Background/purpose: In-vivo-accuracy analysis (IVA) of dose-delivery with active motion-management (gating/tracking) was performed based on registration of post-radiotherapeutic MRI-morphologic-alterations (MMA) to the corresponding dose-distributions of gantry-based/robotic SBRT-plans.
Methods: Forty targets in two patient cohorts were evaluated: (1) gantry-based SBRT (deep-inspiratory breath-hold-gating; GS) and (2) robotic SBRT (online fiducial-tracking; RS). The planning-CT was deformably registered to the first post-treatment contrast-enhanced T1-weighted MRI. An isodose-structure cropped to the liver (ISL) and corresponding to the contoured MMA was created. Structure and statistical analysis regarding volumes, surface-distance, conformity metrics and center-of-mass-differences (CoMD) was performed.
Results: Liver volume-reduction was -43.1 ± 148.2 cc post-RS and -55.8 ± 174.3 cc post-GS. The mean surface-distance between MMA and ISL was 2.3 ± 0.8 mm (RS) and 2.8 ± 1.1 mm (GS). ISL and MMA volumes diverged by 5.1 ± 23.3 cc (RS) and 16.5 ± 34.1 cc (GS); the median conformity index of both structures was 0.83 (RS) and 0.80 (GS). The average relative directional errors were ≤0.7 mm (RS) and ≤0.3 mm (GS); the median absolute 3D-CoMD was 3.8 mm (RS) and 4.2 mm (GS) without statistically significant differences between the two techniques. Factors influencing the IVA included GTV and PTV (p = 0.041 and p = 0.020). Four local relapses occurred without correlation to IVA.

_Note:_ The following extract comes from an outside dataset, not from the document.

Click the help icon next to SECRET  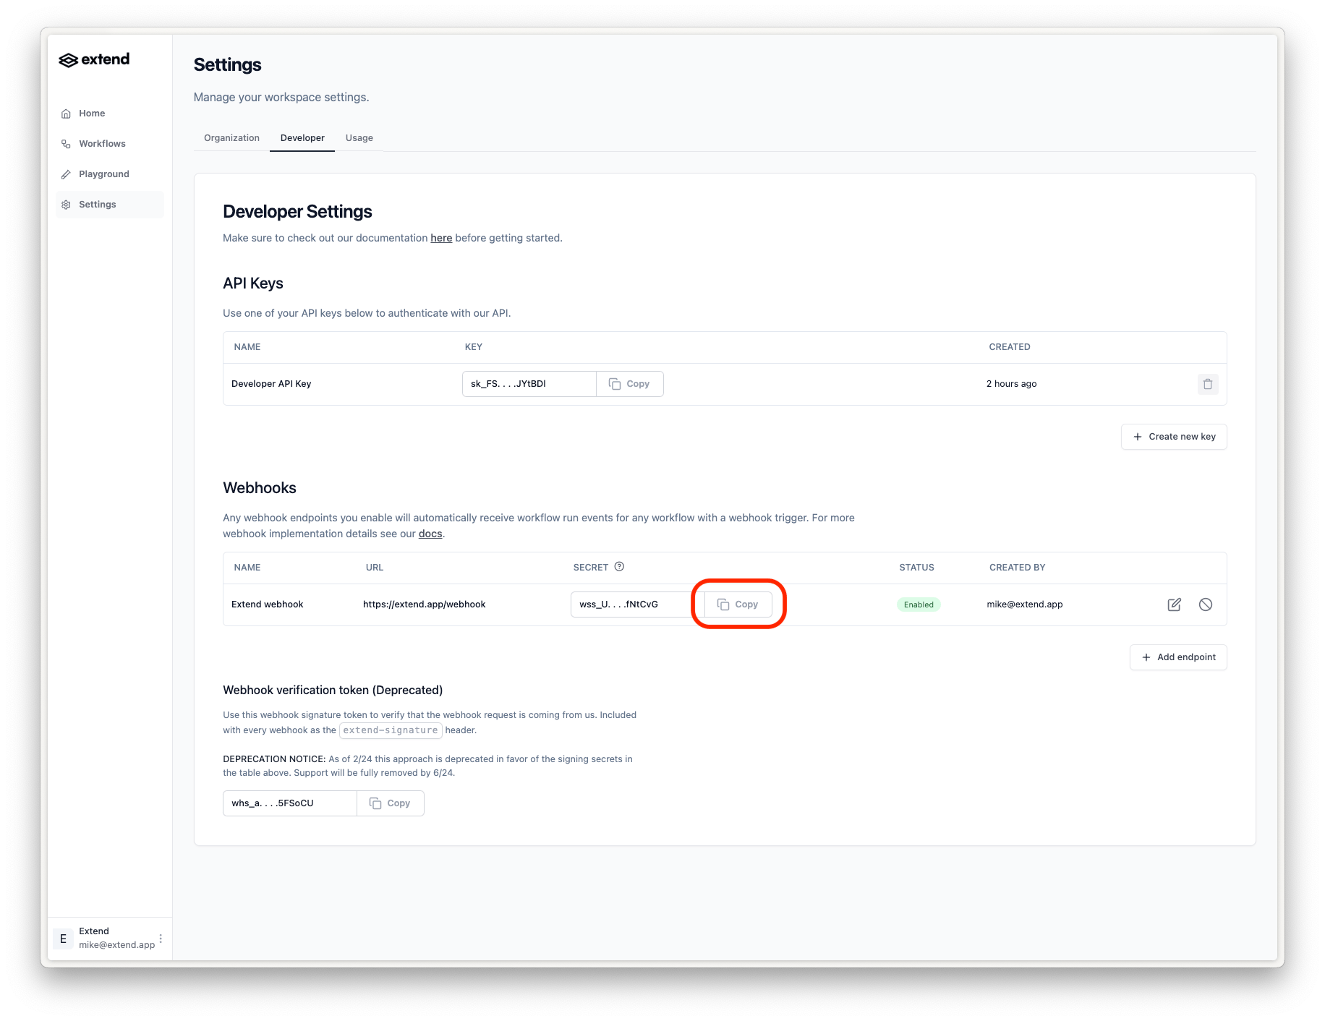[x=619, y=567]

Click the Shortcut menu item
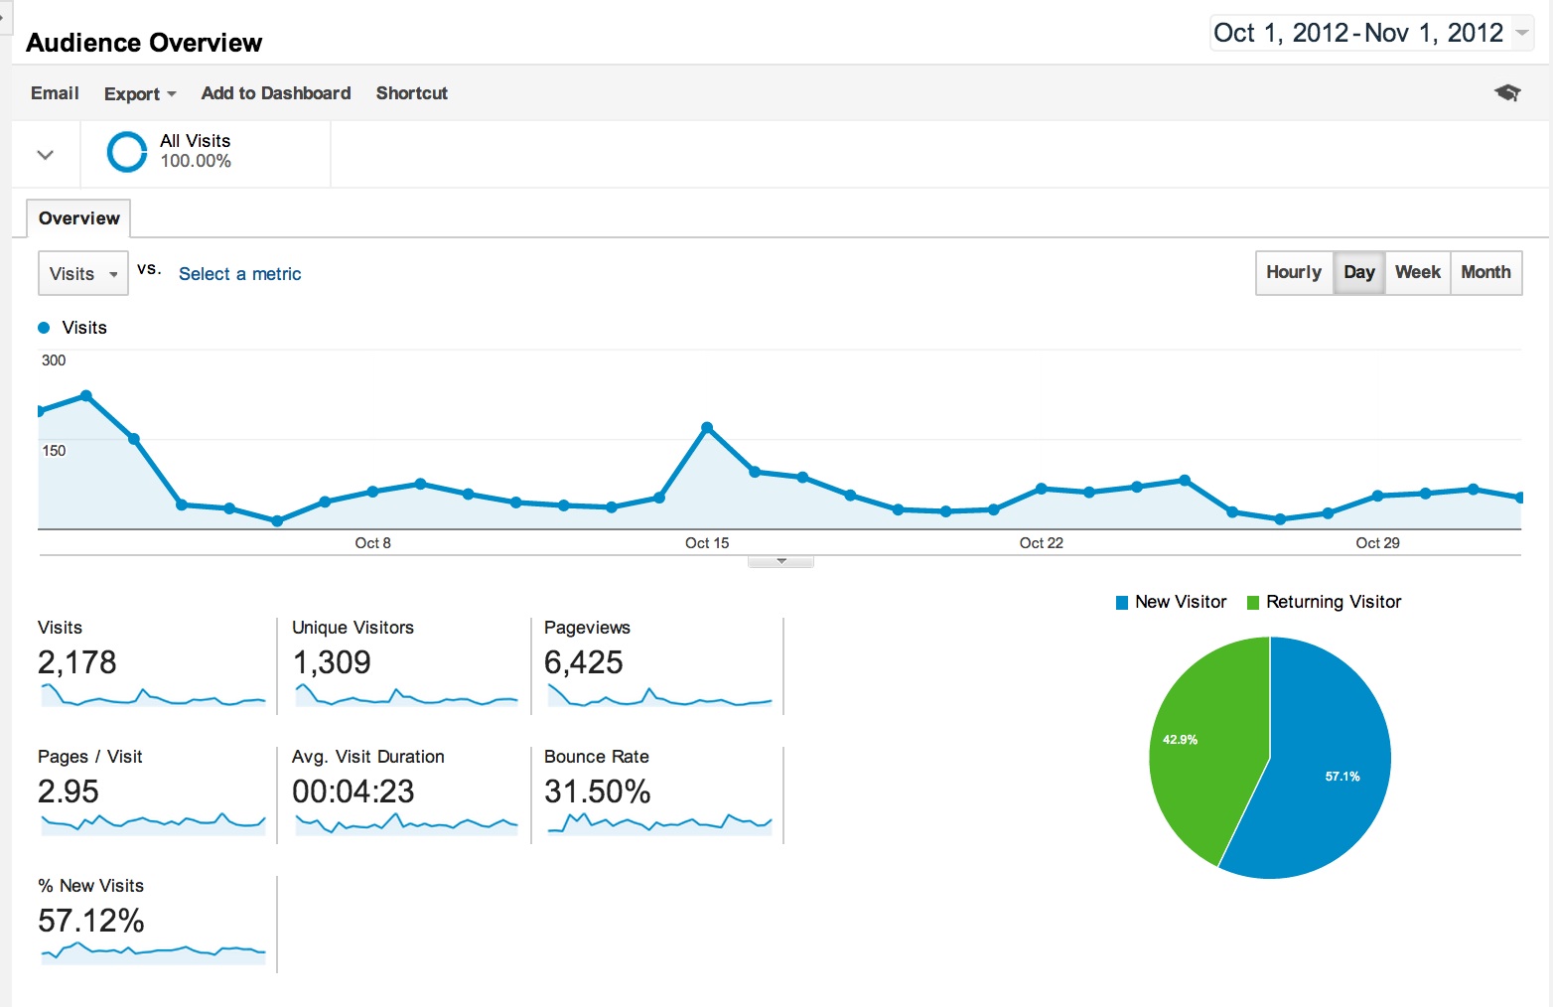411,93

Conclusions: For the first time a method for IVA was presented, which can serve as a benchmarking-tool for other treatment techniques. Both techniques have shown median deviations <5 mm of planned dose and MMA. However, IVA also revealed treatments with errors ≥5 mm, suggesting a necessity for patient-specific safety-margins. Nevertheless, the treatment accuracy of well-performed active motion-compensated liver SBRT seems not to be a driving factor for local treatment failure.
Keywords: Active motion-management; DIBH; Gantry-based SBRT; In-vivo accuracy; Normal tissue reactions; Robotic SBRT.